Shut down one of the other mirrored config servers (either 47088 or 47089). If one of the mirrored DB is down in between the migration, then the sharded cluster goes into read-only mode, i.e there will be a failure when issuing DDL (mentioned in the below example). So it is advised to do the activity when there is downtime to avoid any unexpected error from the application side.

// try to create new db and collection as follows to test when 47088 is down
mongos> use vinodh  
switched to db vinodh
mongos> db.testCreateColl.insert({id:1})
WriteResult({
        "writeError" : {
                "code" : 13663,
                "errmsg" : "unable to target write op for collection vinodh.testCreateColl :: caused by :: Location13663: exception creating distributed lock vinodh/balaguru-UbuntuPC:47080:1637654366:1487823871 :: caused by :: SyncClusterConnection::update prepare failed:  localhost:47088 (127.0.0.1) failed:9001 socket exception [CONNECT_ERROR] server [couldn't connect to server localhost:47088, connection attempt failed] "
        }
})

 

Once the replicaSet is set, change the priority and votes of other nodes to participate in the election:

configRepl:PRIMARY> cfg.members[1].host
localhost:47090
configRepl:PRIMARY> cfg.members[1].priority
0
configRepl:PRIMARY> cfg.members[1].priority = 1
1
configRepl:PRIMARY> cfg.members[1].votes 
0
configRepl:PRIMARY> cfg.members[1].votes = 1
1
configRepl:PRIMARY> cfg.members[2].priority = 1
1
configRepl:PRIMARY> cfg.members[3].priority = 1
1
configRepl:PRIMARY> cfg.members[2].votes = 1
1
configRepl:PRIMARY> cfg.members[3].votes = 1
1
configRepl:PRIMARY> rs.reconfig(cfg)
{ "ok" : 1 }

 

Now change the PRIMARY role to the new member and make 47087 as SECONDARY:

configRepl:PRIMARY> rs.stepDown()
2021-11-23T13:58:37.885+0530 E QUERY    [thread1] Error: error doing query: failed: network error while attempting to run command 'replSetStepDown' on host 'localhost:47087'  :
DB.prototype.runCommand@src/mongo/shell/db.js:135:1
DB.prototype.adminCommand@src/mongo/shell/db.js:152:1
rs.stepDown@src/mongo/shell/utils.js:1202:12
@(shell):1:1

2021-11-23T13:58:37.887+0530 I NETWORK  [thread1] trying reconnect to localhost:47087 (127.0.0.1) failed
2021-11-23T13:58:37.887+0530 I NETWORK  [thread1] reconnect localhost:47087 (127.0.0.1) ok
configRepl:SECONDARY>

 

Restart the old config member 47087 without –configsvrMode option.
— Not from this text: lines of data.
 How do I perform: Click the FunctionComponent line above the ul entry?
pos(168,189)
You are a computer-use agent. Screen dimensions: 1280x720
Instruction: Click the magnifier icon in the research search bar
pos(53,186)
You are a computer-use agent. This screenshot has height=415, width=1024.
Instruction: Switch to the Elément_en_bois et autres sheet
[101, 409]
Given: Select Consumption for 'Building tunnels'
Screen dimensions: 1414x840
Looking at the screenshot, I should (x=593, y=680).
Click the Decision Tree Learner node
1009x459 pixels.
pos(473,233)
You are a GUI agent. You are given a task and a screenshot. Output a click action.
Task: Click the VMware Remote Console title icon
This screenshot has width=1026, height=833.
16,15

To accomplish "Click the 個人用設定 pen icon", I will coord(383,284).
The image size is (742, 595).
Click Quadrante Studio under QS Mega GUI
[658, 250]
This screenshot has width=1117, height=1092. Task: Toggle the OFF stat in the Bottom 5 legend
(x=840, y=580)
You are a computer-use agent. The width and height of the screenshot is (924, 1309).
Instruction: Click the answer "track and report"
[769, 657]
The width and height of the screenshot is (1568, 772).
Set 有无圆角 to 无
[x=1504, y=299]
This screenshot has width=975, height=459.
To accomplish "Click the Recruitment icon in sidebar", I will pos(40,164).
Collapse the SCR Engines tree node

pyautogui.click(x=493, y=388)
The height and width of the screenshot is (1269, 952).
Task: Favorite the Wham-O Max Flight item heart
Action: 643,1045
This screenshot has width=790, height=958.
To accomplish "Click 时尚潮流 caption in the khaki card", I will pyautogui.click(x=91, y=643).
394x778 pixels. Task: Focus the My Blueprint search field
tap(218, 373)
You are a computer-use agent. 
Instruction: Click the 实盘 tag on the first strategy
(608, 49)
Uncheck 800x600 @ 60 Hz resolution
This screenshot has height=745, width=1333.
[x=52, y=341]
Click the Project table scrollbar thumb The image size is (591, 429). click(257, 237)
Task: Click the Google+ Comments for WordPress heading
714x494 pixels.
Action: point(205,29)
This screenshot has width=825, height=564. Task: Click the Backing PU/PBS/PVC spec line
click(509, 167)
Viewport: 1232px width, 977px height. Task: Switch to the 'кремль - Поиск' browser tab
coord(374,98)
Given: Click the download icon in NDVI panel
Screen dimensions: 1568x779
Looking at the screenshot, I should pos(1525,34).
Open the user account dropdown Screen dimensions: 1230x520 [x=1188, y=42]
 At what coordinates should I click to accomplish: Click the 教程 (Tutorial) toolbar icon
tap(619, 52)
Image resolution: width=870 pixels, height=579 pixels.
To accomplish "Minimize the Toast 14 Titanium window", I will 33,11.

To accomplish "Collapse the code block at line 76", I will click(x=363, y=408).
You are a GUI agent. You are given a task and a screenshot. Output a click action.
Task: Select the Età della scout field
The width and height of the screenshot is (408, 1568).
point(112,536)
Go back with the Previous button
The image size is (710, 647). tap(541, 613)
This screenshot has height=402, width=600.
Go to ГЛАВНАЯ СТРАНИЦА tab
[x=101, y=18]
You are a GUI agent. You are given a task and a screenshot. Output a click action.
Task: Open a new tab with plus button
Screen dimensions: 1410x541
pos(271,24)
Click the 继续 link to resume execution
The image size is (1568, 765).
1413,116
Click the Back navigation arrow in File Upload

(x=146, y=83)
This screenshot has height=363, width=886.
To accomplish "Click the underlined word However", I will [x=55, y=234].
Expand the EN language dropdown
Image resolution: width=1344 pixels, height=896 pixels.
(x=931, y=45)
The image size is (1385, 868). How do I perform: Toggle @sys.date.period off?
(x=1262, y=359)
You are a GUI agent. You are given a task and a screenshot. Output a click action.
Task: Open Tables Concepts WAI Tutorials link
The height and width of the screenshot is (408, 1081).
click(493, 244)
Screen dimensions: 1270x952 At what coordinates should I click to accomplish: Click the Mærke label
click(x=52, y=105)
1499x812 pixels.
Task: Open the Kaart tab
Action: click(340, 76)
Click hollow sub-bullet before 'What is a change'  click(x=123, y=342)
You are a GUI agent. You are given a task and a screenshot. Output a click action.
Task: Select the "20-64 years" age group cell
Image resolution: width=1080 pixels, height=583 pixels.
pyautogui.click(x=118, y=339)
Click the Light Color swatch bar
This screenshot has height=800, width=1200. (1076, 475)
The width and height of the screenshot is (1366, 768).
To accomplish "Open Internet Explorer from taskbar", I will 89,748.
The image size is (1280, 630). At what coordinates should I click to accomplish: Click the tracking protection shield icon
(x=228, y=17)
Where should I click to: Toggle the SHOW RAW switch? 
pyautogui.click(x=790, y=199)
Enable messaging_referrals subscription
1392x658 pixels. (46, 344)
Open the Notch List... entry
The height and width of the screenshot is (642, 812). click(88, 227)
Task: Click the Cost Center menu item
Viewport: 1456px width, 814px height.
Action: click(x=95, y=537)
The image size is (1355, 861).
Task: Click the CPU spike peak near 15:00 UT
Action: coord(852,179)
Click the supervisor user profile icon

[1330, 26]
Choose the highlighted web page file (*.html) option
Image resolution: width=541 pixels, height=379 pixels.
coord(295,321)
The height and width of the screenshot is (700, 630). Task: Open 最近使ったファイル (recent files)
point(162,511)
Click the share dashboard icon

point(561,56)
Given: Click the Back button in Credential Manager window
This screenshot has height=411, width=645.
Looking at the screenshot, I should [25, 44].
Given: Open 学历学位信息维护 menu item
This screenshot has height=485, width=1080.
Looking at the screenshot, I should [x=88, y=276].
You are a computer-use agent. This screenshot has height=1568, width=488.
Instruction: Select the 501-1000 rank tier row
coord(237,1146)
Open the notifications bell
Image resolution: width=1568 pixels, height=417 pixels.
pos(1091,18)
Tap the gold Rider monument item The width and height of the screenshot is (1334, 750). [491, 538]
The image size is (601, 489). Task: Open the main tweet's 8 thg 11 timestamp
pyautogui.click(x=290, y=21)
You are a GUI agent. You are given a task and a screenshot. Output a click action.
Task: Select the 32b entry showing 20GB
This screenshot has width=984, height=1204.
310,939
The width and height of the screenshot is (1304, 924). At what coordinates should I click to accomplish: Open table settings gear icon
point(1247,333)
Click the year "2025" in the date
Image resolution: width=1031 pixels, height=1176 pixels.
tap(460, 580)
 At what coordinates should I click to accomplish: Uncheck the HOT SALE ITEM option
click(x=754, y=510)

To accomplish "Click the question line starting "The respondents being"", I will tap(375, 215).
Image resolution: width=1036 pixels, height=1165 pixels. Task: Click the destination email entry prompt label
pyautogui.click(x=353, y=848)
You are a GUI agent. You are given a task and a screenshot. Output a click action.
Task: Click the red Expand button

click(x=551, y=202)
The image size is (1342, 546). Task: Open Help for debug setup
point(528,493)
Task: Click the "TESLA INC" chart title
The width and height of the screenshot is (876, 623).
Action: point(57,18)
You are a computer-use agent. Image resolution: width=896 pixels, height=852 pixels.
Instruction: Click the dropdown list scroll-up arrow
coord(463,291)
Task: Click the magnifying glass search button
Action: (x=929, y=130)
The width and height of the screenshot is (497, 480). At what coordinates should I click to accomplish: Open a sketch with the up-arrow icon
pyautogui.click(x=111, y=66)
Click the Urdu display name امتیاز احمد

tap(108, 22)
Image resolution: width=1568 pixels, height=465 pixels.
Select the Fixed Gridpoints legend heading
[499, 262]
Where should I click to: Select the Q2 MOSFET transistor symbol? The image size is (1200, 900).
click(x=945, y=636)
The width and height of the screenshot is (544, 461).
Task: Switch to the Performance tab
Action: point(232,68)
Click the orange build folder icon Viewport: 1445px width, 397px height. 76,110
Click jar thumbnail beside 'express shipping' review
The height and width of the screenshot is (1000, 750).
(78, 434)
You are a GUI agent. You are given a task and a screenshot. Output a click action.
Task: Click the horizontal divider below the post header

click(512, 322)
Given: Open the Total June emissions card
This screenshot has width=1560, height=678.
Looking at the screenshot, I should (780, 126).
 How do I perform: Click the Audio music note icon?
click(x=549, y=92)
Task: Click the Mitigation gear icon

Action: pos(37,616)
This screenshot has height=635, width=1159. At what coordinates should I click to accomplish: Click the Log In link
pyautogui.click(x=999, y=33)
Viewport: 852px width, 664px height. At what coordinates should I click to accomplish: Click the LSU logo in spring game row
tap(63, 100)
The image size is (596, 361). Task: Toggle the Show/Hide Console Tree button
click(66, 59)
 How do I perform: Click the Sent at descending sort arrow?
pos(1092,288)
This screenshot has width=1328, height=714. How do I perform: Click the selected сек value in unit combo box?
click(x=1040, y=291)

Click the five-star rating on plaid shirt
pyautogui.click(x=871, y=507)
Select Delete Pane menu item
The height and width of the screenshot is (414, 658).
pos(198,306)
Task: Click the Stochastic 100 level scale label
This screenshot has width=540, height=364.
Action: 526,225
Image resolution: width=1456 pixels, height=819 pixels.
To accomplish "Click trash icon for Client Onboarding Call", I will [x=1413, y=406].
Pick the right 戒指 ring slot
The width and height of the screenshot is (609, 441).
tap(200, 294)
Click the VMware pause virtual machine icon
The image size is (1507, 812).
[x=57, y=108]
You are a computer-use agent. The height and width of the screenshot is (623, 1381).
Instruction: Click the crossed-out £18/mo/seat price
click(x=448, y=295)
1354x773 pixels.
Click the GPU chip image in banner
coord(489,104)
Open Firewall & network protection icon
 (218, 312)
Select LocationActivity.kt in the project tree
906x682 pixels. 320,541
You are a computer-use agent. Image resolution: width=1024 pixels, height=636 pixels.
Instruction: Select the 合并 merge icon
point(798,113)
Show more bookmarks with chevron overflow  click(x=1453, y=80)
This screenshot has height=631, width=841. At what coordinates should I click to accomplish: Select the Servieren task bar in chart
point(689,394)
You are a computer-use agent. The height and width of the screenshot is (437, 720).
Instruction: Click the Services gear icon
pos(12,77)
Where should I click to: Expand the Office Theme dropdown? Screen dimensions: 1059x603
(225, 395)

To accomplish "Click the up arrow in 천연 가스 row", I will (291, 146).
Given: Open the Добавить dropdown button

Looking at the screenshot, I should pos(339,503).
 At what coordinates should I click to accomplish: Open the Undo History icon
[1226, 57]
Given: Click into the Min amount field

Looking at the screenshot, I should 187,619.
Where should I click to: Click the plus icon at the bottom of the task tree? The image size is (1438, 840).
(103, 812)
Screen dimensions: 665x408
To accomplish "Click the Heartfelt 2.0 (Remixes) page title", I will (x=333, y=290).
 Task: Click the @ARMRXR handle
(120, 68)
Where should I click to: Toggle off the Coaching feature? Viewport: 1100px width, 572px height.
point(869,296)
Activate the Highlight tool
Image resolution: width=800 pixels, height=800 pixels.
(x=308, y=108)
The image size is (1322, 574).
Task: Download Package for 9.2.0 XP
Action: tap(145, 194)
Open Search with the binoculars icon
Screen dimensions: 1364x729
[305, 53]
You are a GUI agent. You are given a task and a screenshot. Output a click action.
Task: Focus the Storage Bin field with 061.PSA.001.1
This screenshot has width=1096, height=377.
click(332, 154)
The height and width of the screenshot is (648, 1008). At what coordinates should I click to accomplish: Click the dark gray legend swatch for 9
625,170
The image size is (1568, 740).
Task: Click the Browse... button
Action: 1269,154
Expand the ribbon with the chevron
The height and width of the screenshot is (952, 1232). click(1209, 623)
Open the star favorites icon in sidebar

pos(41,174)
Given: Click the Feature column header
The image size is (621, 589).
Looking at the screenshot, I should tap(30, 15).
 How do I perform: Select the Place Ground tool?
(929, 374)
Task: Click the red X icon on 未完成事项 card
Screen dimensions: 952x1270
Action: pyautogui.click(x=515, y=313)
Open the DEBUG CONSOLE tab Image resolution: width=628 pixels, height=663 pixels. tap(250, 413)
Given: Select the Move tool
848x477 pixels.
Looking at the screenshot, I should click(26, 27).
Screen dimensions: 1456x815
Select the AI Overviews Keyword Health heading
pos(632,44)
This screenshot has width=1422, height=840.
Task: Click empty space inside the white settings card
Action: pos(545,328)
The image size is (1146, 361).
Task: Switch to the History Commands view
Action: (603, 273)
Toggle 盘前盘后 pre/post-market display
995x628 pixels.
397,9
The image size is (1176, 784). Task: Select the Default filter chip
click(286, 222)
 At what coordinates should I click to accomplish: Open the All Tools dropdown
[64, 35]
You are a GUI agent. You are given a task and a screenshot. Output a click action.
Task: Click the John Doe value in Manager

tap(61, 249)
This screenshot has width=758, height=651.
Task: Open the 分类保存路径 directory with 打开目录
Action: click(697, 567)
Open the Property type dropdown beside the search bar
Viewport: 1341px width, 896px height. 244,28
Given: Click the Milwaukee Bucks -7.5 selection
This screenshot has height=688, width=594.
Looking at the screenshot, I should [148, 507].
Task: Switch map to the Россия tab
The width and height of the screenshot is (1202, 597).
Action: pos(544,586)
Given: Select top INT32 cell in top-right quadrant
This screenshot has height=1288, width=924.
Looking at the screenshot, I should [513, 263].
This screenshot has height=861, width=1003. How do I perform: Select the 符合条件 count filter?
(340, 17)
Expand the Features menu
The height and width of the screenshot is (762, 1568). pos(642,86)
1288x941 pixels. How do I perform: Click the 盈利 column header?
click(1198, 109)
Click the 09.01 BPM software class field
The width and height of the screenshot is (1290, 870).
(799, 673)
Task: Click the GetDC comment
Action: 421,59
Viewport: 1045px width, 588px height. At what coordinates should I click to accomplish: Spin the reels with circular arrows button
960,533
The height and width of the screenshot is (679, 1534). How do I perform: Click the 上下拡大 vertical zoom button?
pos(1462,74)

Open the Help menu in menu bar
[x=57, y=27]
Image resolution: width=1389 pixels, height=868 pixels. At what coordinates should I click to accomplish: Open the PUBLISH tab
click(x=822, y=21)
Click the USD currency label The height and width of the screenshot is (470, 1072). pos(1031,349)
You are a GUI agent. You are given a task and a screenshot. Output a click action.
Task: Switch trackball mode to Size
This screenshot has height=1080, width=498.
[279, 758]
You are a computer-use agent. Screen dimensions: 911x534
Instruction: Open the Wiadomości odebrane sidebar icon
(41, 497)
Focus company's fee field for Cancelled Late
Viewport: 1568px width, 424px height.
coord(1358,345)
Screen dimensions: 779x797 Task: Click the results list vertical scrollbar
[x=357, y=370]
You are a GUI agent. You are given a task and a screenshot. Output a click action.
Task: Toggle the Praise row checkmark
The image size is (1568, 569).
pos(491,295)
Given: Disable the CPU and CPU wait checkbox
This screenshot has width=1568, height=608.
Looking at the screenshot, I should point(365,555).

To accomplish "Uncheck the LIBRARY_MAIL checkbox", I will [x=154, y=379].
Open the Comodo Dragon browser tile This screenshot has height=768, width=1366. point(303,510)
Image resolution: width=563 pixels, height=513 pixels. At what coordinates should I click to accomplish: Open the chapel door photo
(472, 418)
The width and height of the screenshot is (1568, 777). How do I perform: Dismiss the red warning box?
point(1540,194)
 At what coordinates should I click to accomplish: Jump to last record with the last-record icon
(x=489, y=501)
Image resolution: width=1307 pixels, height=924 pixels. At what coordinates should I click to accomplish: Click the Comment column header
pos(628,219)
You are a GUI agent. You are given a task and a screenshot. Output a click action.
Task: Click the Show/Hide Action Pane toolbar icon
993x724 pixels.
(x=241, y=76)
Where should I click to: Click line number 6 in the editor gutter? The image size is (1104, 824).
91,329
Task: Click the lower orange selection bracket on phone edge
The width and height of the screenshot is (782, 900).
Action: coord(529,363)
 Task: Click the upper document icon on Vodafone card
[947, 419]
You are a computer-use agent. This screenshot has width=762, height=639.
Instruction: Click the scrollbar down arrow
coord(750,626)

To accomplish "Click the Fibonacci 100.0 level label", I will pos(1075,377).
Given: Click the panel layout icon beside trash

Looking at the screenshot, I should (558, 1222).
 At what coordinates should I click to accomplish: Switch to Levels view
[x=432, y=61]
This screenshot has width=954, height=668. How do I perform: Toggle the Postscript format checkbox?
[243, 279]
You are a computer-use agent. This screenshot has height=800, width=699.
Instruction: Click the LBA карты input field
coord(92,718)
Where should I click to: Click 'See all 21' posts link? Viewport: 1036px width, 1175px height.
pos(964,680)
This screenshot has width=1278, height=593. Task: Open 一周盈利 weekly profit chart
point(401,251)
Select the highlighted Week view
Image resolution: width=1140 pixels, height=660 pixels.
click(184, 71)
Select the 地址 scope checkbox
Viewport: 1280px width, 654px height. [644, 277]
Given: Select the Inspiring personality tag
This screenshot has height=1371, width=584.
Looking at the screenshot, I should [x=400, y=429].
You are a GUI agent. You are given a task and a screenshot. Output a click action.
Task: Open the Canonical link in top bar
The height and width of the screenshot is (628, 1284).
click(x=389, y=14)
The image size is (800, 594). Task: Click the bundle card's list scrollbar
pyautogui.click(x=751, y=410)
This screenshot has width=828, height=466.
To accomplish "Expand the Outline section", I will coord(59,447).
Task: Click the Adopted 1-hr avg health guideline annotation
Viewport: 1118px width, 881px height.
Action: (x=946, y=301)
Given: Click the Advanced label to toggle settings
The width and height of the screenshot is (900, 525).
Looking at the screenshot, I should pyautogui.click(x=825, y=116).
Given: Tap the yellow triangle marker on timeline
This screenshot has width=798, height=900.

Here 47087 will go into REMOVED which is totally fine as it still has MMAPV2 engine + running without the configsvrMode option. Then you can restart mongos with new –-configdb option mentioning only the new config servers (–configdb “configRepl/localhost:47090,localhost:47091,localhost:47092” ):

$ /home/balaguru/mongodb/mongodb-linux-x86_64-3.2.21-2-g105acca0d4/bin/mongos --logpath /home/balaguru/mongodb/testshard32/data/mongos.log --port 47080 --configdb "configRepl/localhost:47090,localhost:47091,localhost:47092" --fork

 

Now 47087 is ready to be removed from the replicaSet finally:

configRepl:PRIMARY> rs.remove("localhost:47087")
{ "ok" : 1 }

You can then check the shard status and the data through mongos. Once everything looks good, stop the other mirrored config DBs on 47088 and 47089 ports followed by enabling the balancer.

 

Migrate From SCCC to CSRS on the Same Hosts:

This section gives a brief about replacing the existing mirrored hosts/port. This has steps until enabling the replicaSet in one of the mirrored config servers. For this testing case, the shared cluster setup runs with PSMDB v3.2.22 with SCCC set up on the following ports:

27100 – mongos
27107, 27108, 27109 – mongoc – config servers with mmapv1 engine
27101, 27102, 27103 – shard01 replicaset
27104, 27105, 27106 – shard02 replicaset

Here using the instance running on port 27107 to start the migration. As said in the above method,

  • Initiate the replicaSet
  • Restart the instance with –-replSet and –-configsvrMode options

The replicaSet status on 27107 instance.

csReplSet:PRIMARY> rs.status()
{
 "set" : "csReplSet",
 "date" : ISODate("2021-10-07T09:04:20.266Z"),
 "myState" : 1,
 "term" : NumberLong(1),
 "configsvr" : true,
 "heartbeatIntervalMillis" : NumberLong(2000),
 "members" : [
  {
   "_id" : 0,
   "name" : "localhost:27107",
   "health" : 1,
   "state" : 1,
   "stateStr" : "PRIMARY",
   "uptime" : 9,
   "optime" : {
    "ts" : Timestamp(1633597452, 1),
    "t" : NumberLong(1)
   },
   "optimeDate" : ISODate("2021-10-07T09:04:12Z"),
   "infoMessage" : "could not find member to sync from",
   "electionTime" : Timestamp(1633597451, 1),
   "electionDate" : ISODate("2021-10-07T09:04:11Z"),
   "configVersion" : 1,
   "self" : true
  }
 ],
 "ok" : 1
}

 

Then stop the second config 27108 instance and clear the dbpath files to remove MMAPv2 files. Start it with the replicaset + WT engine options like below:

$ rm -rf data/config2/db/*

$ /home/vinodh.krishnaswamy/mongo/mongodb-linux-x86_64-3.2.22/bin/mongod --dbpath /home/vinodh.krishnaswamy/mongo/testshard32/data/config2/db --logpath /home/vinodh.krishnaswamy/mongo/testshard32/data/config2/mongod.log --port 27108 --fork --configsvr  --wiredTigerCacheSizeGB 1  --replSet csReplSet
about to fork child process, waiting until server is ready for connections.
forked process: 42341
child process started successfully, parent exiting

At this point, as said earlier let me remind you of the point of the sharded cluster going into a read-only mode when an existing mirrored instance is down or not reachable. So don’t be surprised if you get any warning about DDL errors while in this situation.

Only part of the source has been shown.